Editorial / Kulturmüde Medien? Über einen Beruf, der zu verschwinden droht
Gestern wurde in den Rotondes im Rahmen eines vom Kulturministerium organisierten Workshops eifrig über die (trost- und perspektivlose) Zukunft des Kulturjournalismus debattiert. Im Laufe der „Assises culturelles“ hatten sich Kulturschaffende und Kulturhäuser immer wieder über die mangelhafte Arbeit der Presse beklagt, sodass kurzum entschieden wurde, Vertreter beider Metiers gemeinsam einzuladen, um Missverständnisse aus dem Weg zu räumen und Missstände zu klären. Eine Feststellung war: Kulturschreiberlinge sind die Bienen unter den Journalisten.
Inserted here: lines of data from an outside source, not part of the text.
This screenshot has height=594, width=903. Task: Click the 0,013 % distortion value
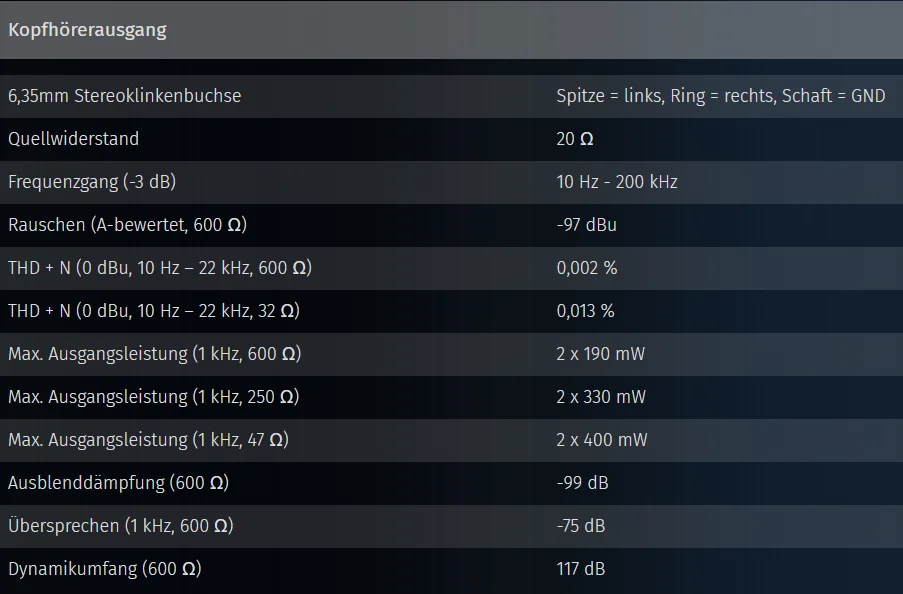pyautogui.click(x=585, y=311)
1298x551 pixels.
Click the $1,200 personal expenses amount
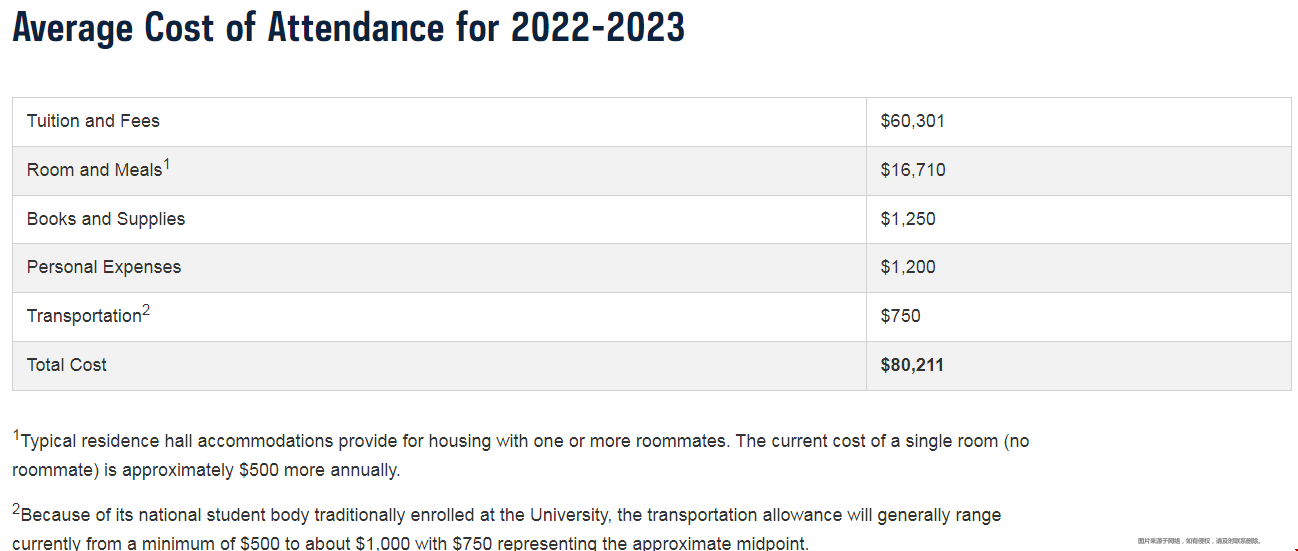coord(908,267)
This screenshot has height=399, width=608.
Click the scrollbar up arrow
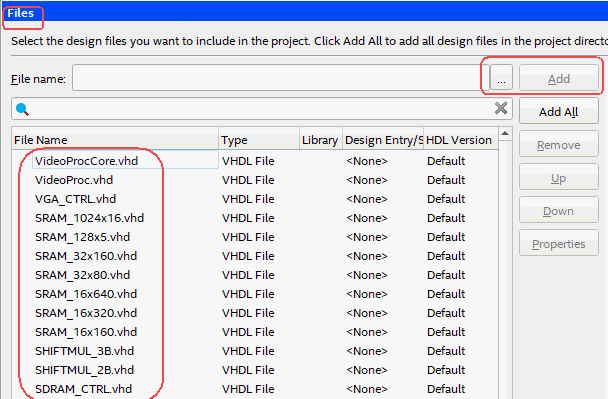coord(505,134)
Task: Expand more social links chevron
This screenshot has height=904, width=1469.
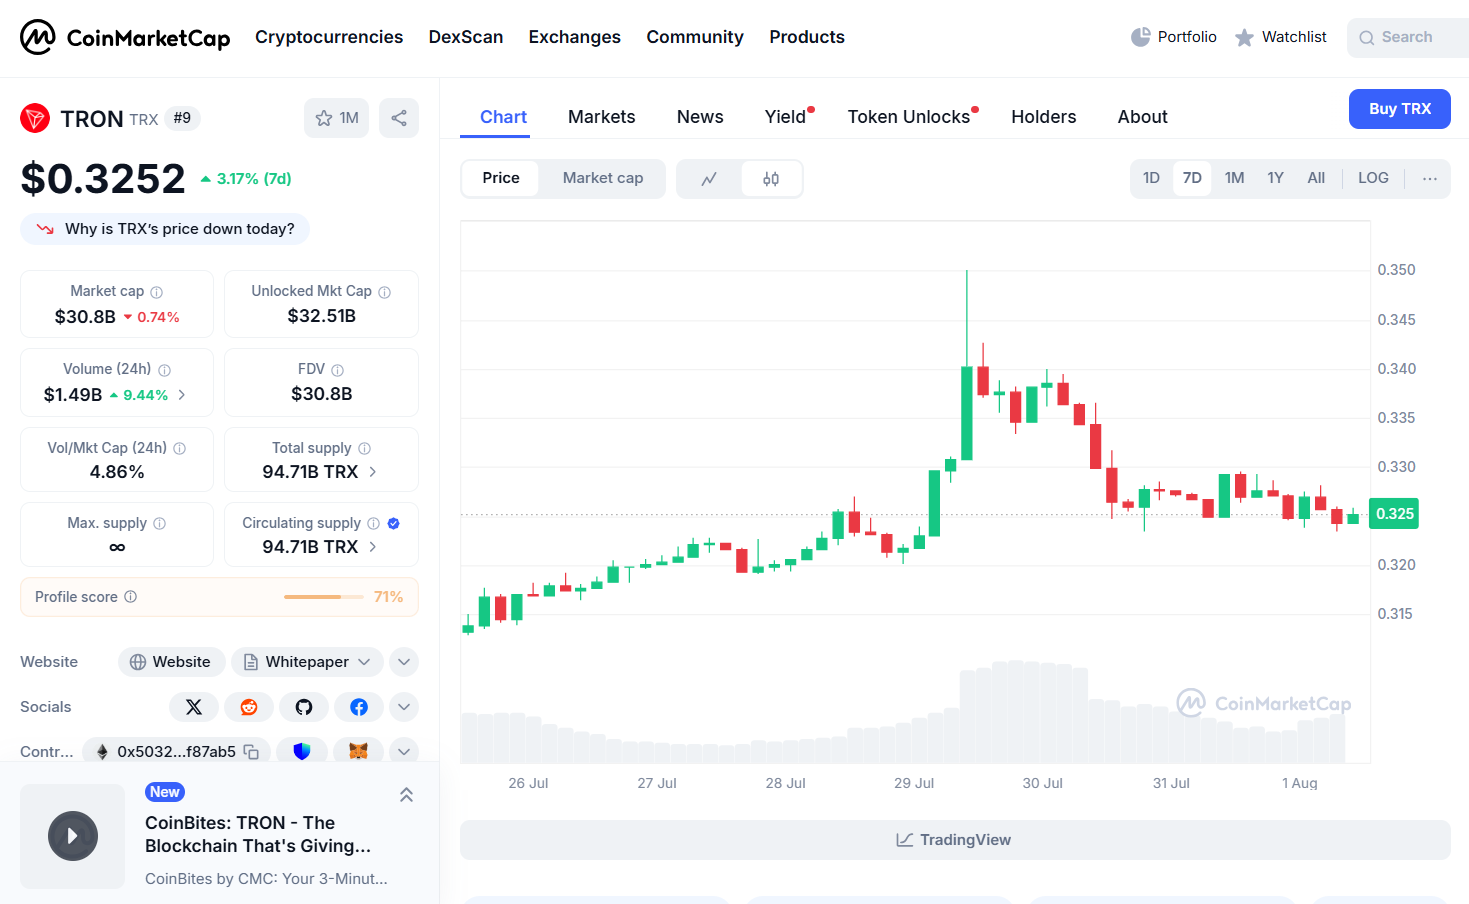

Sie sind emsig, fleißig – und vom Aussterben bedroht.
Was unter anderem ins Auge stach, ist die Kluft zwischen der Menge an Kulturhäusern (140) und Kulturevents (laut einer rezenten Studie über 600 innerhalb von drei Monaten) und der Zahl an fest angestellten Kulturjournalisten: eine Handvoll, verteilt über die verschiedenen Redaktionen des Landes, bei denen es jeweils etwa zwischen einem und vier Kulturjournalisten gibt.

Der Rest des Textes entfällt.